Samuel Beale was an ironmaster, an Alderman of Birmingham (of which he had been Mayor in 1841), and Chairman of the Midland Railway Company. In the summer of 1853, just after his fiftieth birthday, he turned his attention to a question which had been troubling him for several years - how to provide healthy recreational outlets for the thousands of factory workers crammed in to the smoky town with its taverns and brutish entertainments. He knew they already formed themselves into “Gypsying parties” of a hundred or more for days out in the country - fifty such parties were reported to have set out in char-a-bancs one fine Monday. Then Samuel Beale had a big idea, and called a meeting of the leading Birmingham men for Tuesday July 26th.

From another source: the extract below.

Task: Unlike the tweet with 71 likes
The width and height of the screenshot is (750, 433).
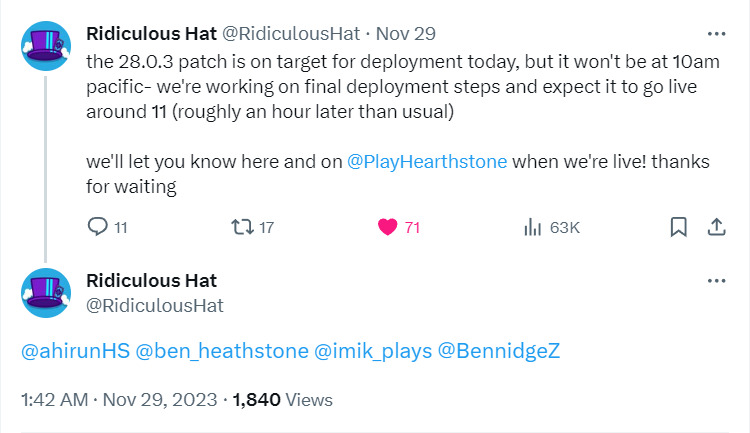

The meeting was attended by over forty of the leading lights of the town. Beale addressed them - “at length the idea of forming a park for the people of Birmingham at Sutton presented itself”; “a branch line might be made from the neighbourhood of Bromford, on the Midland Railway, to Sutton”; “if the Corporation of Sutton would grant, out of its domain of three thousand acres, two hundred acres of land for a long term - say nine hundred years - at a peppercorn rent, the town of Birmingham must provide an extensive structure of similar character to the Crystal Palace at Sydenham, which would afford sufficient shelter to make the Park available at all seasons. It would be open to the inhabitants of Sutton”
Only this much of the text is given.